Gravel from an established tank will help speed up the cycling process, but if you have access to an established tank, why not use some of the filter media too. That way you will have what is called a cloned tank. And if its of similar size to yours, you can start adding fish straight away, just keep an eye on water tests. Using mature tank water won't help in any significant way, so new dechlorinated tap water will do.

Plants won't help the cycling process, but can survive it with no problems, so plant it when you want, many prefer to do it before the fish go in.

HTH

Jon
 
a bit of the sponge in the filter, take a bit out of the other tank and put it in the new tank filter
 
Media...
The material inside your filter that filters the water. Depending on your filter type, you may have three types of filtration. Mechanical - sponges and filter floss, - bioloical - the sponges and maybe some porous material, Chemical - carbon and/or others that absorb chemicals from the water.
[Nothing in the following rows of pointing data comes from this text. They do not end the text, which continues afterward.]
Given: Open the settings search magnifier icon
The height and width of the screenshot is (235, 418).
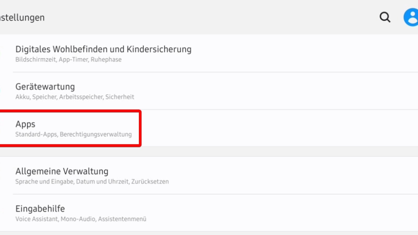Looking at the screenshot, I should [385, 17].
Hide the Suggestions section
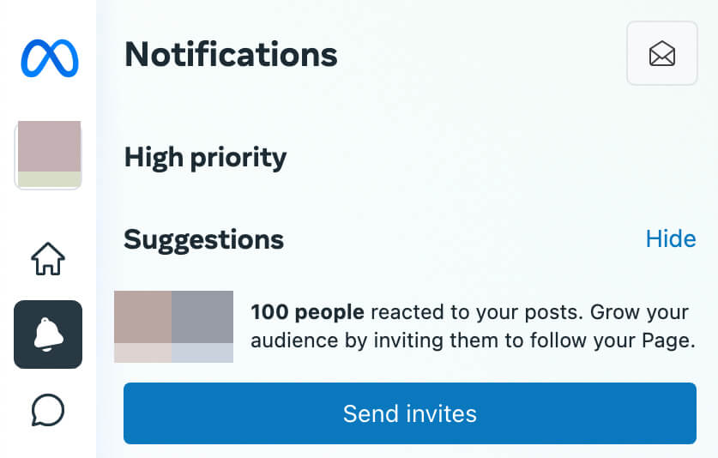Viewport: 718px width, 458px height. coord(670,238)
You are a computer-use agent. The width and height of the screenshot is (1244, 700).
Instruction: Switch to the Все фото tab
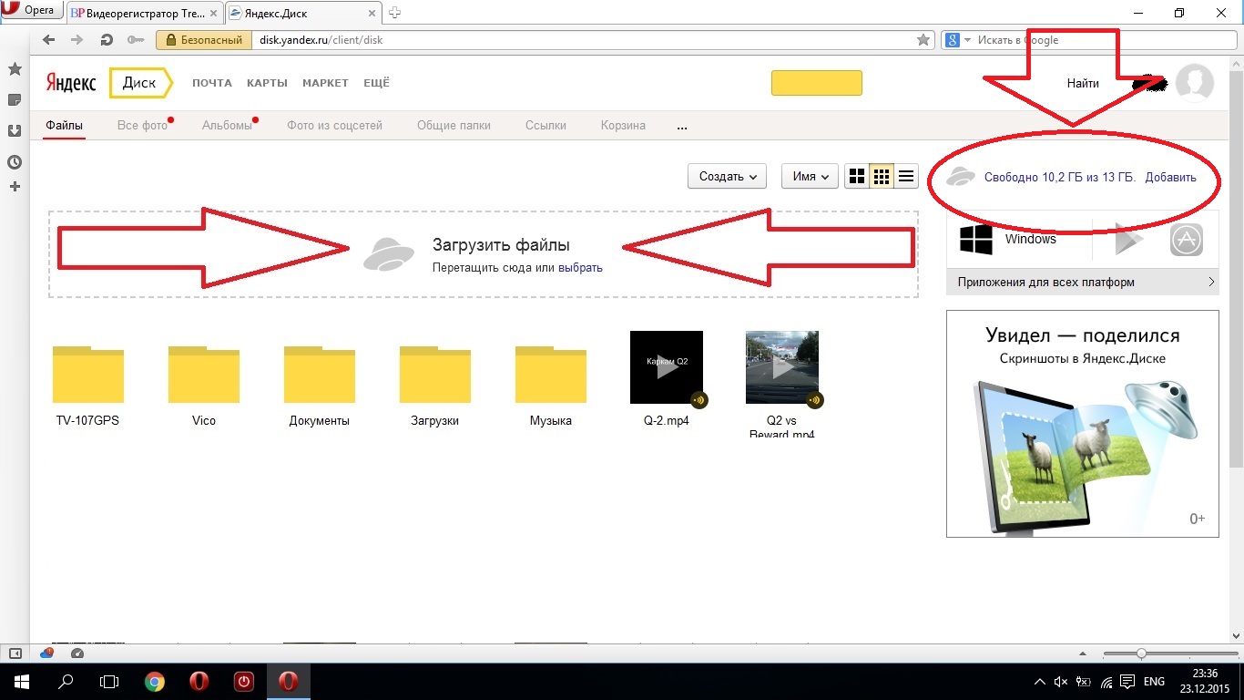tap(142, 126)
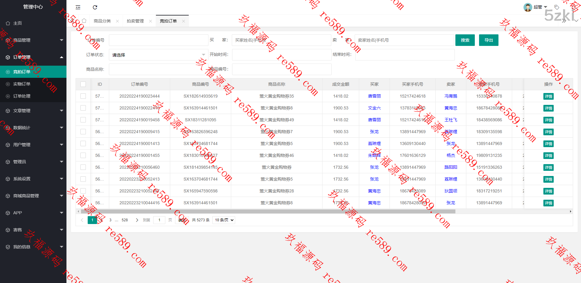This screenshot has height=283, width=581.
Task: Open 实物订单 in the sidebar
Action: (x=22, y=84)
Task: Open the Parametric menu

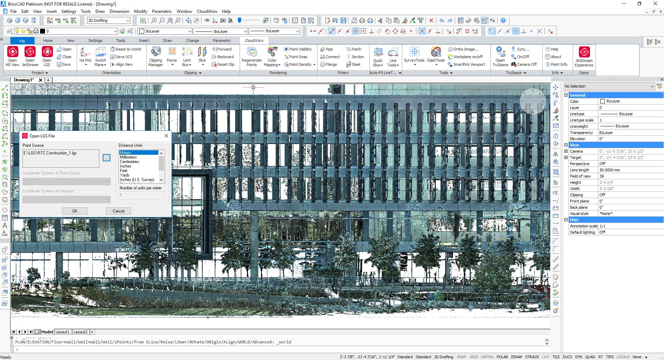Action: pyautogui.click(x=162, y=11)
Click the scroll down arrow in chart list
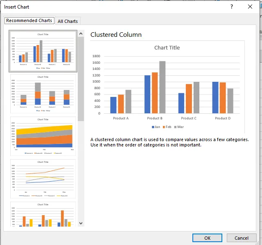Viewport: 262px width, 245px height. tap(81, 223)
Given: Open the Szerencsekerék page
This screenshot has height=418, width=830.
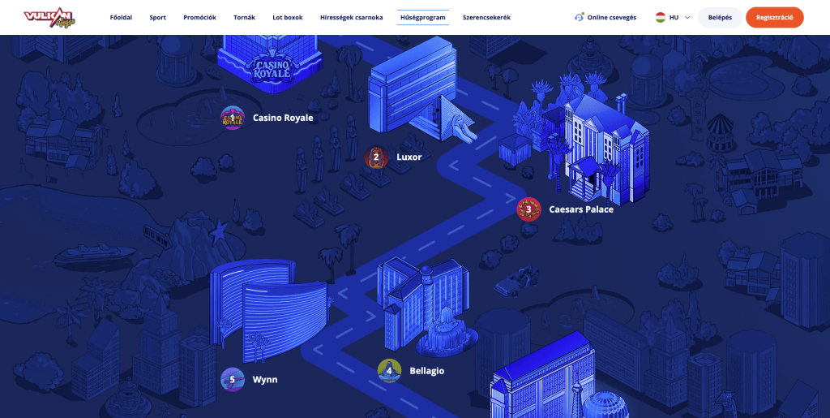Looking at the screenshot, I should (x=486, y=17).
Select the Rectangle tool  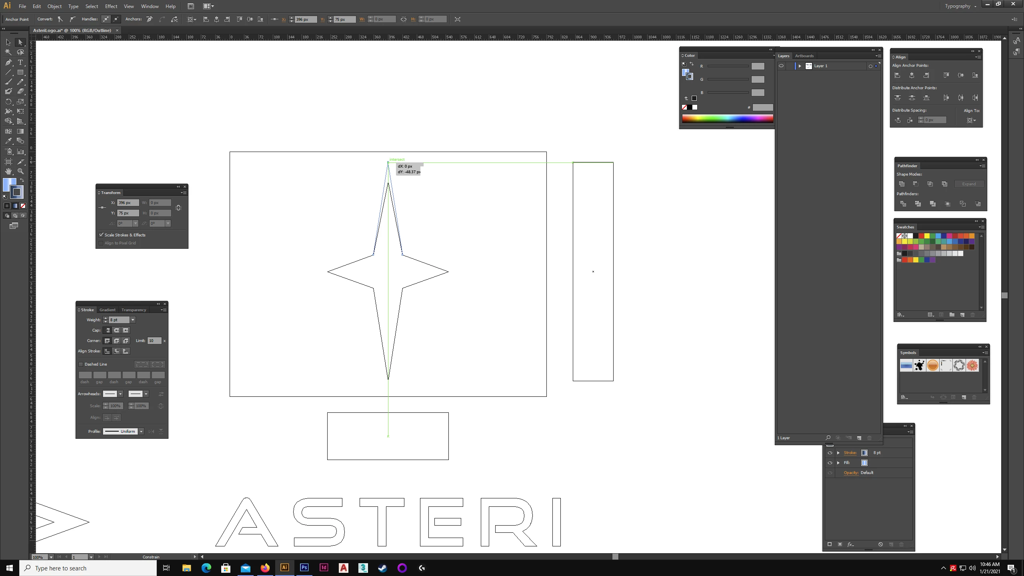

If you want to clone a filter, then its the biological stuff you need to use. Dont take it all, just half. if you take it all then the tank you take it from will need to be cycled again!

Jon
 
one problem........the new tank has an undergravel filter :/
 
ahhh, well then, the filter media is the gravel, sorted, go and get that gravel. Under gravel filters are not my fav, but they work.

Jon
 
A word of caution. Adding that gravel will not be as good as adding a sponge from another filter into a new filter. Removing the gravel from the origional tank will displace a lot of the bacteria. It will speed up the cycle though, faster than when adding gravel to a tank that uses another type of filter, but don't expect it to be upto full speed. I would get a test kit, add ammonia to the tank and test the next day for ammonia and nitrIte. Repeat for a couple of days. If it stays at 0 ammonia and 0 nitrIte, go for it, but slowly, not all your fish at once.